• **Task list**:
- a) Answer each question from the article about the funerals after the Russian school siege.
(i) How many people were still unaccounted for?
(ii) How many people live in the town?
(iii) How old were the two sisters buried in the same grave?
- b) Continue the article about the funerals after the Russian school siege, starting after its final sentence.

------ Excerpt

Russia begins to bury its dead

Funerals are first of more than 350 for victims of siege

? Mothers wailed over the coffins of their children Sunday, and dozens of townsmen dug graves in a football field-sized piece of scrubland next to the cemetery. Funeral processions snaked through the streets of this grief-stricken town as Russians began to bury victims of the terror attack on a school that left more than 350 people dead.

Also Sunday, the Russian government admitted that it lied to its people about the scale of the hostage crisis.

Frantic relatives were still searching for 180 people still unaccounted for — many of them children — two days after the bloody climax of the hostage crisis that left few families untouched in this tight-knit, mostly industrial town of 30,000.

Weeping mourners placed flowers and wreaths at the graves, including one where two sisters — Alina, 12, and Irina Tetova, 13 — were laid to rest together. Relatives walked toward the cemetery bearing portraits of the dark-haired girls and simple wooden planks — temporary grave markers — bearing their names and the dates framing their short lives.

------------
------ Entries provided

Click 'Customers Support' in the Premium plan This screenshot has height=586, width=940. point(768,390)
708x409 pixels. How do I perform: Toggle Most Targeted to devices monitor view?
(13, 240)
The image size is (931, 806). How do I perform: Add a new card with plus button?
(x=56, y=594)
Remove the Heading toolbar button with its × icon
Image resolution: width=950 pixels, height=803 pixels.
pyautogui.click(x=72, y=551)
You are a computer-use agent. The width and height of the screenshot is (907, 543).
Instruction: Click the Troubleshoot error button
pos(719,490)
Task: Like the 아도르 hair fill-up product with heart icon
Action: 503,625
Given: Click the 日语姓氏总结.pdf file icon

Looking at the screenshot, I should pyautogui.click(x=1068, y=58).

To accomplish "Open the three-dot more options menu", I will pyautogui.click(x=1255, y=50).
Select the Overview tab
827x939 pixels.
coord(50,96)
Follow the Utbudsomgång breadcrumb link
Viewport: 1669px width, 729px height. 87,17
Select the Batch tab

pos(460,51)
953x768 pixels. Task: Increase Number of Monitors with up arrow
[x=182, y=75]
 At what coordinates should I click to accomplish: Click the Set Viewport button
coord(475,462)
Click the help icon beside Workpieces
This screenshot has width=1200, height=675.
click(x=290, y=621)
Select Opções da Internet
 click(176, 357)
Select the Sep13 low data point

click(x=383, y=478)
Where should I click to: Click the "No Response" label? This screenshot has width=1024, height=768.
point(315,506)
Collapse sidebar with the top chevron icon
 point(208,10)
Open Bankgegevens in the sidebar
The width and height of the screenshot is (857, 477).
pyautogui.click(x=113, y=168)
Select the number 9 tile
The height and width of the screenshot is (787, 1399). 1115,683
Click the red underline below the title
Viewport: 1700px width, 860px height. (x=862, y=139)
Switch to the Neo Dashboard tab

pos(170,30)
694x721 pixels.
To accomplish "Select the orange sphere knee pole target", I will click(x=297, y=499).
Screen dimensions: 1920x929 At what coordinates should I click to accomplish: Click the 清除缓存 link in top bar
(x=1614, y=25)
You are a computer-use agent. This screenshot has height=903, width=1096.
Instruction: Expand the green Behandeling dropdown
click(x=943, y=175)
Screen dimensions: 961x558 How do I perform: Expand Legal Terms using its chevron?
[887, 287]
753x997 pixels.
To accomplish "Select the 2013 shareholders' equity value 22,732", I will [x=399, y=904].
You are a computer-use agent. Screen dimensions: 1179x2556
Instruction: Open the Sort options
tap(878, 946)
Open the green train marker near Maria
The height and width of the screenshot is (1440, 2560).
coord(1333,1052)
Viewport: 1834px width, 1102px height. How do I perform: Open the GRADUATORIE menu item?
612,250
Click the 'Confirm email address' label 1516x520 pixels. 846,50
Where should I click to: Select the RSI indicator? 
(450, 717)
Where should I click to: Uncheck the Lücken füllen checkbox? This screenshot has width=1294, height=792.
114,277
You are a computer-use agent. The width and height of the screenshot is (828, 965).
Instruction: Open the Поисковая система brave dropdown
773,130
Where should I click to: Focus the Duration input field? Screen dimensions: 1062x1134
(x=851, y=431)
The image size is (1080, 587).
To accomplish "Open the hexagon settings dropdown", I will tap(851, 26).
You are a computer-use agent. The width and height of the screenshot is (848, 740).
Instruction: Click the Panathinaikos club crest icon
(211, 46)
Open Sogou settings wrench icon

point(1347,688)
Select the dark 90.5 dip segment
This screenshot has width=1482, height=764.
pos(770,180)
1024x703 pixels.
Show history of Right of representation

------------

• **Results of the tasks**:
- a)
(i) 180 people.
(ii) 30,000.
(iii) Alina was 12 and Irina Tetova was 13.

- b)
Both listed the date of death as Sept. 3, 2004, the day that the hostage seizure — the third deadly terrorist attack to strike Russia in just over a week — ended in a bloody wave of explosions and gunfire as commandos stormed the school and hostages fled after powerful blasts shook the building.

Wails of mourning women echoed from courtyards where families made ritual meals, while surveyors used wooden planks and string to mark new graves being dug in a field near the town’s cemetery.

“When a person goes to the cemetery for a burial, it’s sad, but nothing like this — when you dig graves for your children,” volunteer gravedigger Anzor Kudziyev, 25, said.

“The grief is for all of our people.”

Conflicting numbers

Relatives of Alan Gaitov, 12, killed in the Russian school hostage crisis, cry during his funeral in Beslan. Dozens of funerals were conducted Sunday.

Officials in the southern North Ossetia region scrambled to identify and confirm the number of people killed amid conflicting reports, apparently confused in part because of the large number of body fragments collected at the school.

Tolls ranged from 324 confirmed dead to more than 350.

The regional health ministry said 180 people were missing after the three-day hostage crisis, which began when armed attackers raided School No. 1 on Sept. 1, the first day of classes, seizing students, teachers and parents attending opening-day ceremonies.

ITAR-Tass later cited a Beslan city official as saying that a list of children unaccounted for included 176 names. Russian media speculated that some of the missing could be among the wounded brought to hospitals in North Ossetia, unconscious or too deep in shock — or too young — to identify themselves.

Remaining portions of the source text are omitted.